The notion that Joe Palmer was a less than perfect father was washed from her mind by hormones and happiness. When she told him he she was pregnant, he looked at her and shrugged. He was hardly home as the months went by and her belly swelled. She was too happy to notice that his trademark smug expression had become haunted and he was drinking even more than usual, as if he was selling his soul along with men and weapons. Her happiness made her blind to the warning signs.

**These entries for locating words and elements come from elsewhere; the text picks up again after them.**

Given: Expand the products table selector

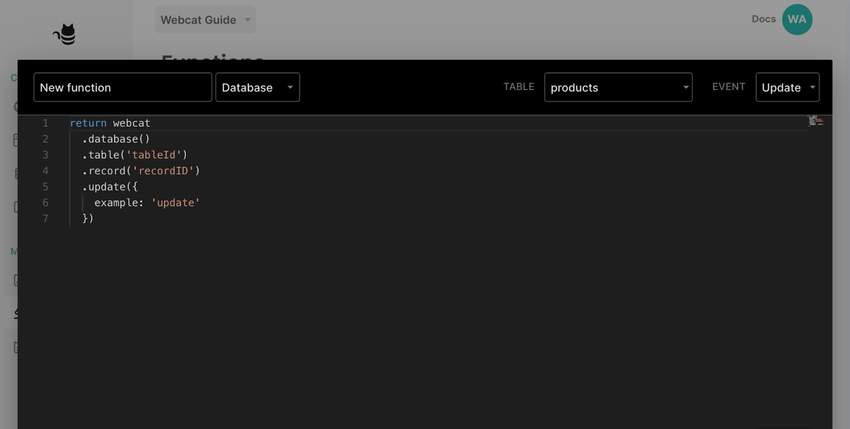Looking at the screenshot, I should tap(617, 88).
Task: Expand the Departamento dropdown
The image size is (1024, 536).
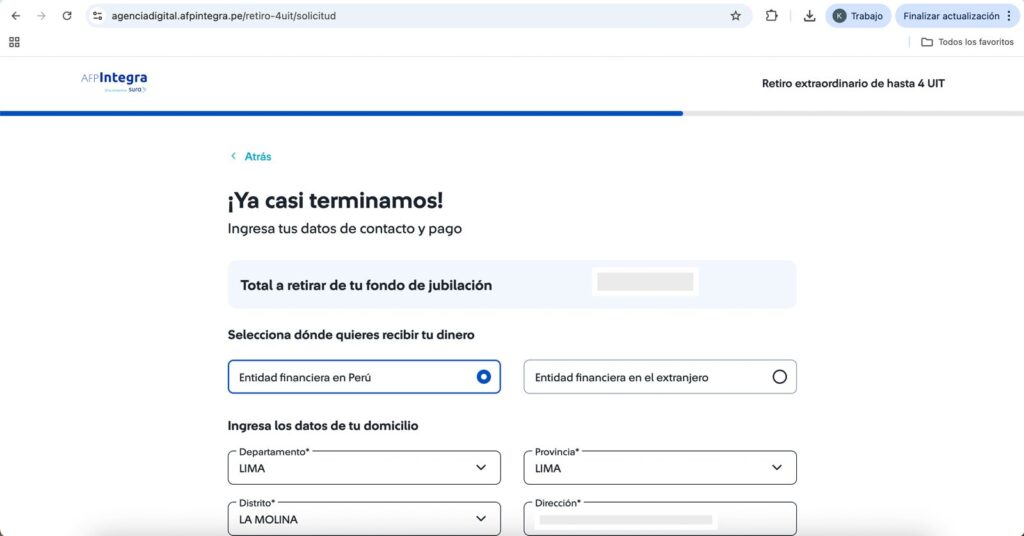Action: tap(364, 468)
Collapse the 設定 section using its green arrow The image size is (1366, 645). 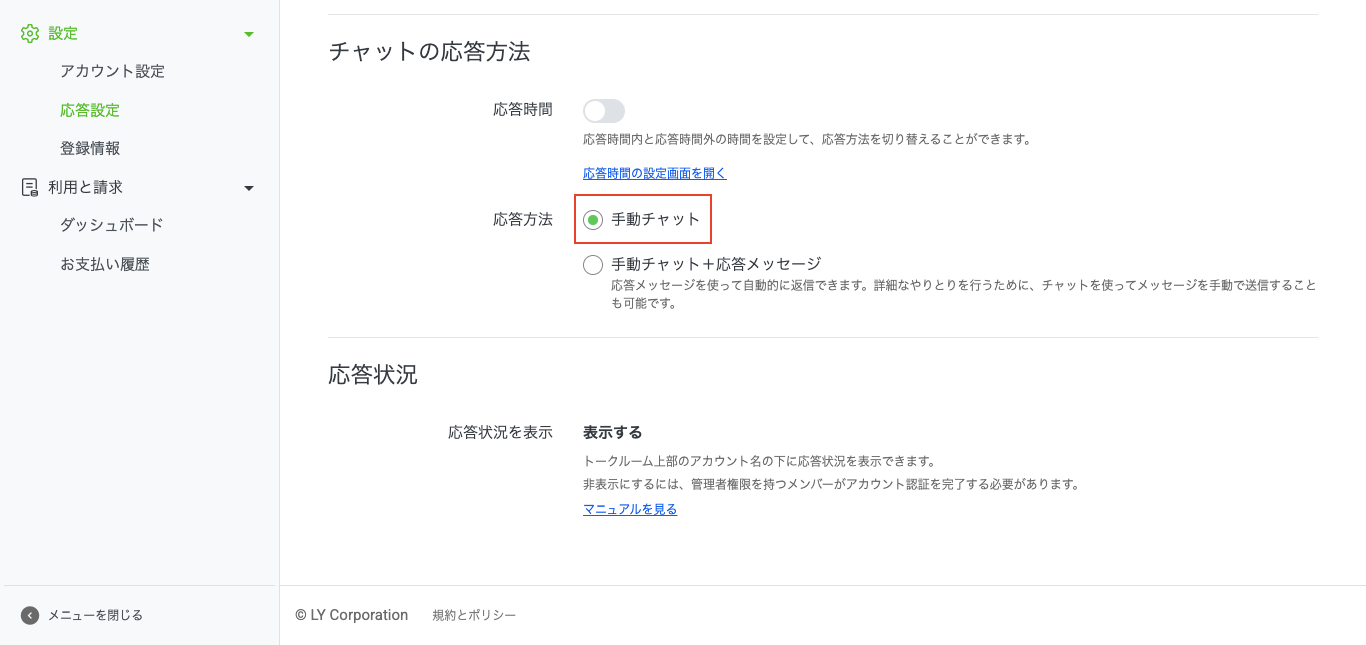pyautogui.click(x=249, y=34)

The ultrasound showed she was carrying a girl, so she created
a bedroom for her daughter. A room that seemed to capture all she’d never had as a child.
A fairy tale.
A fantasy.
The pink room.
Roxy was in the room the night it happened, hanging a mobile over the crib, a butterfly with dangly feelers on springs. She heard the gates rolling open and saw the headlights of Joe’s car flame against the window. Something—the time it took him to leave the car, maybe—warned her, and she tensed at the scrape of the key in the front door.
She heard his voice. “Roxanne?”
He only called her that when he was in one of his mean moods. Joe had smacked her around a little in the early years, until she’d threatened to leave him. He’d stopped with the fists, but his mouth still spewed bile when he was angry and drunk.
“Roxanne!”
She didn’t answer. Heard Joe coming up the stairs, wheezing, his footfalls heavy and unsteady. Roxy left the pink room and shut the door. She didn’t want him to poison the air inside. Met him on the landing. He stank of sweat and booze, his linen shirt wet against his paunch. His eyes were dark little pebbles, tongue probing his gums and cheeks like an eel feeding.
Now she knew why he had taken so long to leave the car; he’d been doing a line. She could see traces of white powder smeared on his unshaven upper lip.